*** Input for this task ***

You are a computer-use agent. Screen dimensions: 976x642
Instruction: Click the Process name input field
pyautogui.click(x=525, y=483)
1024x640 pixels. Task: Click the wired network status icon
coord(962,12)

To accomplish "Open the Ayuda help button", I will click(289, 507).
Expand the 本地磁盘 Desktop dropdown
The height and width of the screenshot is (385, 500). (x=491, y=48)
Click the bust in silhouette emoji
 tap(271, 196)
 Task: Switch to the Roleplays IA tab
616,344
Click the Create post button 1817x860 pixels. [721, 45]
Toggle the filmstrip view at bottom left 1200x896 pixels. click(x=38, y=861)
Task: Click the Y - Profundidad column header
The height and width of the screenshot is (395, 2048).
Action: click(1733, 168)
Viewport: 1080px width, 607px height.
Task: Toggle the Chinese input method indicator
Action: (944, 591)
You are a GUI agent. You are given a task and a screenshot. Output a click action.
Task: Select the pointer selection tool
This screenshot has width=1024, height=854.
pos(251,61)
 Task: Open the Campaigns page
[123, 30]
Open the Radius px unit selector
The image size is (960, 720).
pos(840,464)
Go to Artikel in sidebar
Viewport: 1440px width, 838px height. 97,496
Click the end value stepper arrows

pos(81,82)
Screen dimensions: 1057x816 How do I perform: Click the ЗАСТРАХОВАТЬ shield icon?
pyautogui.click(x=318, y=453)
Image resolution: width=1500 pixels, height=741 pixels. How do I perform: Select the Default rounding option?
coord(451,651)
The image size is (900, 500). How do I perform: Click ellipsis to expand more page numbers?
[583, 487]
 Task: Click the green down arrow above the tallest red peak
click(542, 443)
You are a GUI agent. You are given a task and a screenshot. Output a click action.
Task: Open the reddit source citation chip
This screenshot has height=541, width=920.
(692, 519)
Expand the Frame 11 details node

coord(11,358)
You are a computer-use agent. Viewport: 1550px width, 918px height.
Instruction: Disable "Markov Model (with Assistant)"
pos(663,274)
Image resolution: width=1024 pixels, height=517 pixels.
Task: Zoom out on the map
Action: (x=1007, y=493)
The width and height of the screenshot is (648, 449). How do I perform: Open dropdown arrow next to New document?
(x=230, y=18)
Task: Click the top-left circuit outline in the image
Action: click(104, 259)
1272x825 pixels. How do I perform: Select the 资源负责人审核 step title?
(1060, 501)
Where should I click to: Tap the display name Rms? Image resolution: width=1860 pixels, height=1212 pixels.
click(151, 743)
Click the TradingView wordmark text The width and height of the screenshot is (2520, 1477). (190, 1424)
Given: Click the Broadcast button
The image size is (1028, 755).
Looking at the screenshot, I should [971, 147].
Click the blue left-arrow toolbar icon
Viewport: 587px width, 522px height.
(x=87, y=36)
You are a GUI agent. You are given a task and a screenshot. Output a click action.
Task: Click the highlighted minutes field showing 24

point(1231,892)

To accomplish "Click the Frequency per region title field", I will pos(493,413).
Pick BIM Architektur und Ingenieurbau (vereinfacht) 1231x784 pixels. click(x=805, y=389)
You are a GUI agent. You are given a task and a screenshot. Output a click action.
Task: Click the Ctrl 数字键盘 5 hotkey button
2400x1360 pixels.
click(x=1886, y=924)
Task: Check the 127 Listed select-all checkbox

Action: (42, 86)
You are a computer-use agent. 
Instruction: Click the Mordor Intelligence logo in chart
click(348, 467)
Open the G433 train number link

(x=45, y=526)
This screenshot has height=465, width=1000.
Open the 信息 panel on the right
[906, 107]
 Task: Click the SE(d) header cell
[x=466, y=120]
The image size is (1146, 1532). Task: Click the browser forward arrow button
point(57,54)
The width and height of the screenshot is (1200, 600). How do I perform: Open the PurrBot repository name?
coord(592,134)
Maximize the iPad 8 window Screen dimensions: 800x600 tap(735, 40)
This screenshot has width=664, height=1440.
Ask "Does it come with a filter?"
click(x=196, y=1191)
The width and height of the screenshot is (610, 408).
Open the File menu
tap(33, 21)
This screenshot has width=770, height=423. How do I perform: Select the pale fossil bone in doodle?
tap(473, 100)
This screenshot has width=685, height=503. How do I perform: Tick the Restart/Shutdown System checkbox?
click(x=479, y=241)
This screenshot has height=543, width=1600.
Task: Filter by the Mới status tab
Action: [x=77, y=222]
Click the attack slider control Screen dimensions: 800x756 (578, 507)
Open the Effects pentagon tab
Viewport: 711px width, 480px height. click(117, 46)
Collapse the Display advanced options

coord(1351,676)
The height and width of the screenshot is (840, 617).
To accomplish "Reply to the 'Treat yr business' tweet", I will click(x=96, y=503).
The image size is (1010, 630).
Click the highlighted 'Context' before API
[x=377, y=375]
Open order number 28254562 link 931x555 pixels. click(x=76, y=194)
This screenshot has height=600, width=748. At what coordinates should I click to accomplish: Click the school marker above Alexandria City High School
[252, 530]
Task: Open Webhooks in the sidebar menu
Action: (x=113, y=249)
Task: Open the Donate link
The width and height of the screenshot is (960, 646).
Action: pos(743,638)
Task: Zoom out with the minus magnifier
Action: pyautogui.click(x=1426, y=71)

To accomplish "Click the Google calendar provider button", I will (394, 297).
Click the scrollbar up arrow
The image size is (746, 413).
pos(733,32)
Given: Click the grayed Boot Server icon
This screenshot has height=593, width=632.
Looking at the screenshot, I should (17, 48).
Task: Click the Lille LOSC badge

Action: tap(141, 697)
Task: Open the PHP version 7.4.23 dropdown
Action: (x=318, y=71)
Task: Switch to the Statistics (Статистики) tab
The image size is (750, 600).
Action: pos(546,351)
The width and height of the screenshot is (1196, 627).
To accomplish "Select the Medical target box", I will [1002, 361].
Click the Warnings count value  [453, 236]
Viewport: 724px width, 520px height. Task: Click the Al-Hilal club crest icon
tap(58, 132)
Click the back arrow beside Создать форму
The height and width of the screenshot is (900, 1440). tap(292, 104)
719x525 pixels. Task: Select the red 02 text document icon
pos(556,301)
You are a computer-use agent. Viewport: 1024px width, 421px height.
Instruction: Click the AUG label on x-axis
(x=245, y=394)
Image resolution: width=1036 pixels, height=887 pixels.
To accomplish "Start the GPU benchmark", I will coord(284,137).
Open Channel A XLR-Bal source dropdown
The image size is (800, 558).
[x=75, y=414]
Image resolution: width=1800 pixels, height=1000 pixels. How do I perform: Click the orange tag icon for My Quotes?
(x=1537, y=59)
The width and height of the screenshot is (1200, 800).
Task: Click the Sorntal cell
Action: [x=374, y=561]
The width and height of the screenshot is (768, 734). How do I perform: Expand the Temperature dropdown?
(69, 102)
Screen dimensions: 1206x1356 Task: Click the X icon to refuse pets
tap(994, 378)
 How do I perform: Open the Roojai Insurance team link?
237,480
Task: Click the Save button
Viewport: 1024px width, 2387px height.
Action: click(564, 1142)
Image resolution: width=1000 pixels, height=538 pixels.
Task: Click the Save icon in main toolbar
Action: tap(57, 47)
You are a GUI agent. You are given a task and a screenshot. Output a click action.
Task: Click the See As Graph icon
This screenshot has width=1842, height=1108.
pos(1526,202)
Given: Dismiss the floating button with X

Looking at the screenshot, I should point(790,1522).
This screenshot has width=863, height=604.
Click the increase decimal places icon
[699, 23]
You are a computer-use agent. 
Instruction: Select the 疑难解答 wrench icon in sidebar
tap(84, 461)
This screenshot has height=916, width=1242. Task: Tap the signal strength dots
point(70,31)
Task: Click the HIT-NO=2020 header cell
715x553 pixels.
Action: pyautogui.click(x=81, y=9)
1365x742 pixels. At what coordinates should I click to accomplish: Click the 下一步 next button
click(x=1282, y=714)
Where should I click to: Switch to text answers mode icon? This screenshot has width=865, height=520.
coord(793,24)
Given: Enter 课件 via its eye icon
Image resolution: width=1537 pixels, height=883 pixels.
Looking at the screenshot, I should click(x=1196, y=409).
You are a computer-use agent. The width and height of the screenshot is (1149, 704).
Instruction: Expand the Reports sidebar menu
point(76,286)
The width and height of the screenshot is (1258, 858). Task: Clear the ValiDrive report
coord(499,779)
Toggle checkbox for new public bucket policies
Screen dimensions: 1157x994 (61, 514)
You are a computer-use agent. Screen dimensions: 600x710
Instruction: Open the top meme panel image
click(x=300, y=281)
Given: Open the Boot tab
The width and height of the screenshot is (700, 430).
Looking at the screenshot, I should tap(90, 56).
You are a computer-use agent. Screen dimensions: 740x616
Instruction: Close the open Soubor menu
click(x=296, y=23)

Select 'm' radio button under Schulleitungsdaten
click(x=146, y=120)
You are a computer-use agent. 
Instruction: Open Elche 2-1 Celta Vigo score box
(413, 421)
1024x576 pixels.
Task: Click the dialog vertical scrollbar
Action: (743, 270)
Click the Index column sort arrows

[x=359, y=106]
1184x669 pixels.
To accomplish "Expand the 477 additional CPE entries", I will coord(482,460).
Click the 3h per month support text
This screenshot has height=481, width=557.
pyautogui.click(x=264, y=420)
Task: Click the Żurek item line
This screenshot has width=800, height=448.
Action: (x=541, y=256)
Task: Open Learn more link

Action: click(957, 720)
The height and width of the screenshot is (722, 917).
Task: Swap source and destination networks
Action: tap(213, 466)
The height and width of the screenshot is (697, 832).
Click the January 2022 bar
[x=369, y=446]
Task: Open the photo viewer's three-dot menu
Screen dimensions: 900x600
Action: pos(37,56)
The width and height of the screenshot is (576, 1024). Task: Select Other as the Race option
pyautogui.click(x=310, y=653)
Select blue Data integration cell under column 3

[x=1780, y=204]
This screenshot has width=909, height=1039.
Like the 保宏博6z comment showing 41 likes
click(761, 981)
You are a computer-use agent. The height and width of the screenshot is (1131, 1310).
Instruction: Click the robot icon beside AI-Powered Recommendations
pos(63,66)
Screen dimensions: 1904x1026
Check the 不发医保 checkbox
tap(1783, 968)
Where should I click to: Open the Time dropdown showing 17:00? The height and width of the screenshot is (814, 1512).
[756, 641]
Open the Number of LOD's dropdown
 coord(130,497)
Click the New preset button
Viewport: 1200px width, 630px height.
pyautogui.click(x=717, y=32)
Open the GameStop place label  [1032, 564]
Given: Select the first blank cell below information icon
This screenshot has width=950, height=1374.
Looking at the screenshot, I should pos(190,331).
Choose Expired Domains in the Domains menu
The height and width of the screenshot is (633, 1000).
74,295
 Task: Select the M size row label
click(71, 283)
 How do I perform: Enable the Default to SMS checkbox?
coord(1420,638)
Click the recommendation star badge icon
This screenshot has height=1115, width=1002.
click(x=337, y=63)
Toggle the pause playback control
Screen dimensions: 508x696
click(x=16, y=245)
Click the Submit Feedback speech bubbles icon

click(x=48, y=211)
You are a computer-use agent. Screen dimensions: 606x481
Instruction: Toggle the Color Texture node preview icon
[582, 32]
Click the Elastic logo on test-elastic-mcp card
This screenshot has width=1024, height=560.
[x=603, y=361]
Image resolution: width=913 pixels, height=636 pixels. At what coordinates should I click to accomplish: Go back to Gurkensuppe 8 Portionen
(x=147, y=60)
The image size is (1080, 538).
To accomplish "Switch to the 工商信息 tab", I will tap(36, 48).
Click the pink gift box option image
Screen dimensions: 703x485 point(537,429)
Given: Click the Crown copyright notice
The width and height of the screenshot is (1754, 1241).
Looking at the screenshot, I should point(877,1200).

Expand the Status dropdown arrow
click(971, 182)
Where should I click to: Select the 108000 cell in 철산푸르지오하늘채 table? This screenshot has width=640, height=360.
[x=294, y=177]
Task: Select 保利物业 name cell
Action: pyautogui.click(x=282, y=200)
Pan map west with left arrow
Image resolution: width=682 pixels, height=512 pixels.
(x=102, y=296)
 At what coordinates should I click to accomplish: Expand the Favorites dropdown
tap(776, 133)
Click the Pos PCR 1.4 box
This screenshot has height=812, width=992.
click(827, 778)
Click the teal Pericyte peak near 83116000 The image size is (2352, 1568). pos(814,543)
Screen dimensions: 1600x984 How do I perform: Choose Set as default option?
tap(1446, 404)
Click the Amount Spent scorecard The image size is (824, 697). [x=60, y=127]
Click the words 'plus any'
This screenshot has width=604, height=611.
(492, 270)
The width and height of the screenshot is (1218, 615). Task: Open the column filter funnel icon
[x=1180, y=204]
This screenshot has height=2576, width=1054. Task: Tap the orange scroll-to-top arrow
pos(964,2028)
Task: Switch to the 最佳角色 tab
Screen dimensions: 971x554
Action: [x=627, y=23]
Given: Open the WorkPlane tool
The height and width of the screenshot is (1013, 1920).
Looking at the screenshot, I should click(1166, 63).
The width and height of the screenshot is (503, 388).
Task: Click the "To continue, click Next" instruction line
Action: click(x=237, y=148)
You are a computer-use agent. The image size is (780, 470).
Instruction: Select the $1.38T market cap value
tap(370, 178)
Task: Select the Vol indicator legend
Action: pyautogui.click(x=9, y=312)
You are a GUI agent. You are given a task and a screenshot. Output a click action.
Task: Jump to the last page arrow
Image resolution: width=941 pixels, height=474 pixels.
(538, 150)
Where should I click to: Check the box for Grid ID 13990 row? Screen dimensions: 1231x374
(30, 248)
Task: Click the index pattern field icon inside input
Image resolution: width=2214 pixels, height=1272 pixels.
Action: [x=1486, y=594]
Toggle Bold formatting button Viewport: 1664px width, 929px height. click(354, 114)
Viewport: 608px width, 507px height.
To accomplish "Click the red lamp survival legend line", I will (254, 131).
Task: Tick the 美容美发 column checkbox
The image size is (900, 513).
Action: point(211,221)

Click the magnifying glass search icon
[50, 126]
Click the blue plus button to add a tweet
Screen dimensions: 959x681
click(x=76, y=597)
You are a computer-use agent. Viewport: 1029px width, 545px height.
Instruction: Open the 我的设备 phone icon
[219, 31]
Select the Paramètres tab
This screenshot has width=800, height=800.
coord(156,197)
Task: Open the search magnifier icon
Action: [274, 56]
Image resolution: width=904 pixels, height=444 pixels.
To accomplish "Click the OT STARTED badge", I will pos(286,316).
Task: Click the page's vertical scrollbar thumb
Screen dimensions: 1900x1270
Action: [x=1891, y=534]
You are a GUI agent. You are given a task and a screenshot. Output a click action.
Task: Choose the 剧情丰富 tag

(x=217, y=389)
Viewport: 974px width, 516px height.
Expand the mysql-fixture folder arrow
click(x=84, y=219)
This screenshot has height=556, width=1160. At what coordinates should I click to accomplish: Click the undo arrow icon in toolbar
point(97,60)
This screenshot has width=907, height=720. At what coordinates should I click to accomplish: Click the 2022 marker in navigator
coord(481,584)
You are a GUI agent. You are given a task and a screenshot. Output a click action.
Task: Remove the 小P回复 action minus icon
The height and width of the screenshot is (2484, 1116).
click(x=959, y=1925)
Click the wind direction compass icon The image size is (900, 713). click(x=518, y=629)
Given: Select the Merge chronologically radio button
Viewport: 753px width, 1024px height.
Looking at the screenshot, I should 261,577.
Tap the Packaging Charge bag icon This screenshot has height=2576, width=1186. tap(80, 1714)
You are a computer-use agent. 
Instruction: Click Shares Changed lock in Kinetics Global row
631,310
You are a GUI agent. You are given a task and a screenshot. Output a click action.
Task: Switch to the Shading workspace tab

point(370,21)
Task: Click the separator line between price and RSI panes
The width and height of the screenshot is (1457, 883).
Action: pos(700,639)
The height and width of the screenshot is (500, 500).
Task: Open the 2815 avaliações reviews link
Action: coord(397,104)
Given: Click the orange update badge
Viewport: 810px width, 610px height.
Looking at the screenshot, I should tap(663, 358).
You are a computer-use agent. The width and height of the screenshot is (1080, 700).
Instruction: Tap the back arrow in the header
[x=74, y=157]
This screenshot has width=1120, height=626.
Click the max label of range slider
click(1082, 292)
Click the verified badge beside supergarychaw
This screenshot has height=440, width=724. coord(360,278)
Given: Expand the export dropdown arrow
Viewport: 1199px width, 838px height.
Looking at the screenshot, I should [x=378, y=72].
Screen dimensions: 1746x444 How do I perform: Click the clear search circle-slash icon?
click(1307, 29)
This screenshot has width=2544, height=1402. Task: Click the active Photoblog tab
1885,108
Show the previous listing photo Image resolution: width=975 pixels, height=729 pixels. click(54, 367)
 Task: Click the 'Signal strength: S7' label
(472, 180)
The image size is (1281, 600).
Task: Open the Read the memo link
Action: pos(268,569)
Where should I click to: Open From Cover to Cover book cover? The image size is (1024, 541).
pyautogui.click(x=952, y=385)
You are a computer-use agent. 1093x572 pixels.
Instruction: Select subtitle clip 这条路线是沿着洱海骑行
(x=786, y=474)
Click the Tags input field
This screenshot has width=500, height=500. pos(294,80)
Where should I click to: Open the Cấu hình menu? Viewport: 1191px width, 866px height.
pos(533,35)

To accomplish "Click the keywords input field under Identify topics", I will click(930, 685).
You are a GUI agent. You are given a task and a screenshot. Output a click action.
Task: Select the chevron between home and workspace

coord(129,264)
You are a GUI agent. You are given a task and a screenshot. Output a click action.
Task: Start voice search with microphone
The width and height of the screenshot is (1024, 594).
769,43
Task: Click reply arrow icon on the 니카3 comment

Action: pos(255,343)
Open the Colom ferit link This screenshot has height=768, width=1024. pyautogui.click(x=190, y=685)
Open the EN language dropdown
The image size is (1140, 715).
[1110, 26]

*** End of Input for this task ***

What the task asks: Scan the preceding records for lines with the word "control". Say how many there are and nothing else.

Output for this task: 2